EXERCISE:
Could you set down every record below exactly as it appears?

Start of DATA TO PROCESS

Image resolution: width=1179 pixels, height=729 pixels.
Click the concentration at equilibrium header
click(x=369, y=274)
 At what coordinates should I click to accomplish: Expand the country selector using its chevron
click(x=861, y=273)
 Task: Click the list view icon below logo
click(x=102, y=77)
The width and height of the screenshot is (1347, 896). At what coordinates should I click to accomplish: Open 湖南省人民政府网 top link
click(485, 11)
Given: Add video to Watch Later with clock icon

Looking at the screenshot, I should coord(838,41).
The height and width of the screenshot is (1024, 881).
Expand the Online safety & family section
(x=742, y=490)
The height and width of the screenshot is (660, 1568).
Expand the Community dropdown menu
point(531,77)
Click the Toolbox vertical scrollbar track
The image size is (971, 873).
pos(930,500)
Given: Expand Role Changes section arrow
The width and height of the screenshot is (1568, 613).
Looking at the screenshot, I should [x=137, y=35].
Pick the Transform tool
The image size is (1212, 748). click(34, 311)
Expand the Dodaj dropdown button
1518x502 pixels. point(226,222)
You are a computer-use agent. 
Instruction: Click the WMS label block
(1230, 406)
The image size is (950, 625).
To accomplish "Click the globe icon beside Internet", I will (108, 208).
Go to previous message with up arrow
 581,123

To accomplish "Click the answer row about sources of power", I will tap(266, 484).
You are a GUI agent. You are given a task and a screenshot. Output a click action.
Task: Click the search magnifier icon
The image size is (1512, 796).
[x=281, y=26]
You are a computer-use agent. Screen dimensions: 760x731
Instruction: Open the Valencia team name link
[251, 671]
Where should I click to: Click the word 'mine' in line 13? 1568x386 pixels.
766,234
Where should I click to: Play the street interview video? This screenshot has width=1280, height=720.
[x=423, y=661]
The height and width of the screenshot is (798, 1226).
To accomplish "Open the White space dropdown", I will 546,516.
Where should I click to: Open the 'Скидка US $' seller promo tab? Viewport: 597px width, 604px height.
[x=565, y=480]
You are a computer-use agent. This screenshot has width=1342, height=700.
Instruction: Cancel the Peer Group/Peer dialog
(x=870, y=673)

End of DATA TO PROCESS

EXERCISE RESULT:
Image resolution: width=1179 pixels, height=729 pixels.
Click the concentration at equilibrium header
click(x=369, y=274)
 At what coordinates should I click to accomplish: Expand the country selector using its chevron
click(x=861, y=273)
 Task: Click the list view icon below logo
click(x=102, y=77)
The width and height of the screenshot is (1347, 896). At what coordinates should I click to accomplish: Open 湖南省人民政府网 top link
click(485, 11)
Given: Add video to Watch Later with clock icon

Looking at the screenshot, I should coord(838,41).
The height and width of the screenshot is (1024, 881).
Expand the Online safety & family section
(x=742, y=490)
The height and width of the screenshot is (660, 1568).
Expand the Community dropdown menu
point(531,77)
Click the Toolbox vertical scrollbar track
The image size is (971, 873).
pos(930,500)
Given: Expand Role Changes section arrow
The width and height of the screenshot is (1568, 613).
Looking at the screenshot, I should [x=137, y=35].
Pick the Transform tool
The image size is (1212, 748). click(34, 311)
Expand the Dodaj dropdown button
1518x502 pixels. point(226,222)
You are a computer-use agent. 
Instruction: Click the WMS label block
(1230, 406)
The image size is (950, 625).
To accomplish "Click the globe icon beside Internet", I will (108, 208).
Go to previous message with up arrow
 581,123

To accomplish "Click the answer row about sources of power", I will tap(266, 484).
You are a GUI agent. You are given a task and a screenshot. Output a click action.
Task: Click the search magnifier icon
The image size is (1512, 796).
[x=281, y=26]
You are a computer-use agent. Screen dimensions: 760x731
Instruction: Open the Valencia team name link
[251, 671]
Where should I click to: Click the word 'mine' in line 13? 1568x386 pixels.
766,234
Where should I click to: Play the street interview video? This screenshot has width=1280, height=720.
[x=423, y=661]
The height and width of the screenshot is (798, 1226).
To accomplish "Open the White space dropdown", I will 546,516.
Where should I click to: Open the 'Скидка US $' seller promo tab? Viewport: 597px width, 604px height.
[x=565, y=480]
You are a computer-use agent. This screenshot has width=1342, height=700.
Instruction: Cancel the Peer Group/Peer dialog
(x=870, y=673)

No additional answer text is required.